According to a release from the US Embassy near Monrovia, Dr. Burrowes will be speaking on the topic, “Repatriates, Recaptives and African Abolitionists: The Untold Story of Liberia’s Founding in 1822”, and it is expected to draw a sizeable number of people who are eager to get detailed information on the historicity of the arrival of the first batch of freed slaves from the United States of America at the end of the abolition of slavery to form what is today.

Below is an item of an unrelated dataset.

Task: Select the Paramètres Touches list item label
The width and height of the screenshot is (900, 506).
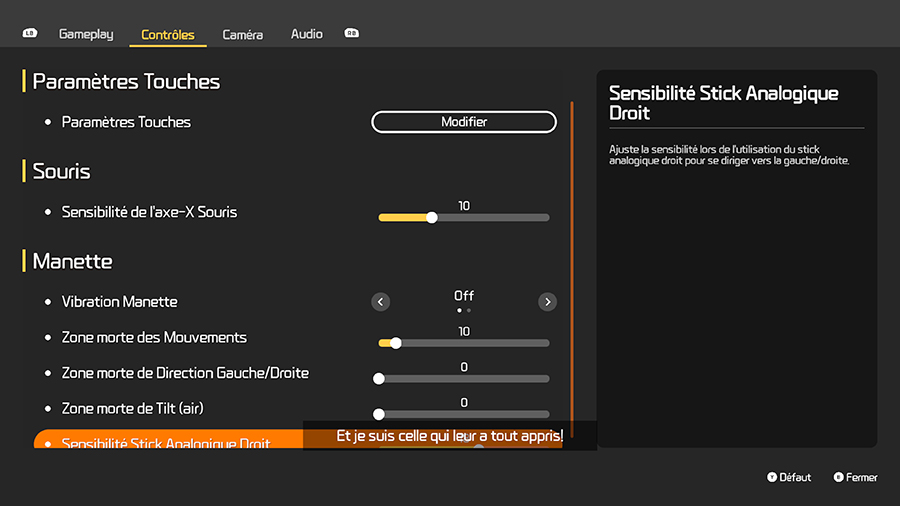Action: (126, 122)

In August 2021, Dr. Burrowes’ years of searching for documents to get to the roots of Liberia’s foundation paid off when he discovered the1821 original handwritten agreement for the purchase of the Cape of Mesurado between members of the American Colonization Society(ACS) and ethnic groups that later became Monrovia which got missing since 1835
The document’s whereabouts had been unknown for so long, Burrowes said, that there was speculation it had never existed at all. For the historian, finding the purchase agreement has been the most significant discovery of his career, he said. And for historical understanding of Liberia’s origins, this document helps debunk several prevailing myths about the acquisition of territory that became its capital.
According to some historical accounts, no land surveys of the territory were conducted, so its precise dimensions went unspecified. Various sources would later provide hugely inflated numbers, but Burrowes deduced from an 1824 map that the initial purchase involved only about 140 acres. He added that a similar piece of land in much of the United States would have sold for considerably less in that era.

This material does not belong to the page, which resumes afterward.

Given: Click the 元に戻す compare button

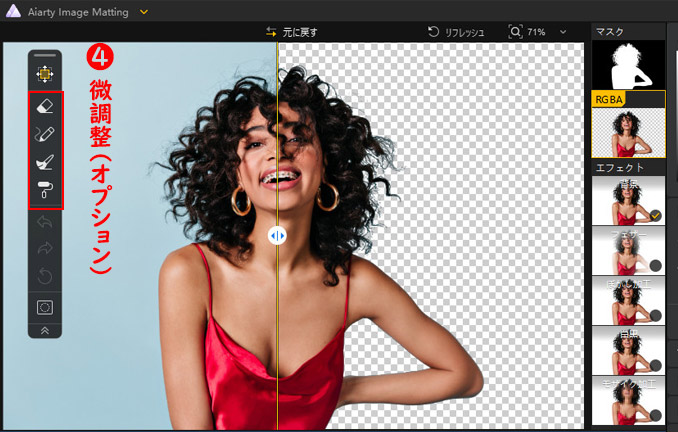Looking at the screenshot, I should [x=292, y=32].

The buyers were two White men: U.S. naval Lt. Robert Stockton and Eli Ayres, an agent of the American Colonization Society (ACS), an organization founded in 1816 that sought to encourage and facilitate free African Americans to return to their ancestral continent.
Burrowes, who has spent several decades researching the ACS, said the text of the 1821 purchase agreement matched Ayres’s handwriting on other papers and that Stockton’s signature on the document matched his signature on other letters from the period.
Dr. Burrowes born in Liberia received his PhD from the Temple University in the United States of America. He was a tenured Professor of Communications and Humanities at the Penn State University.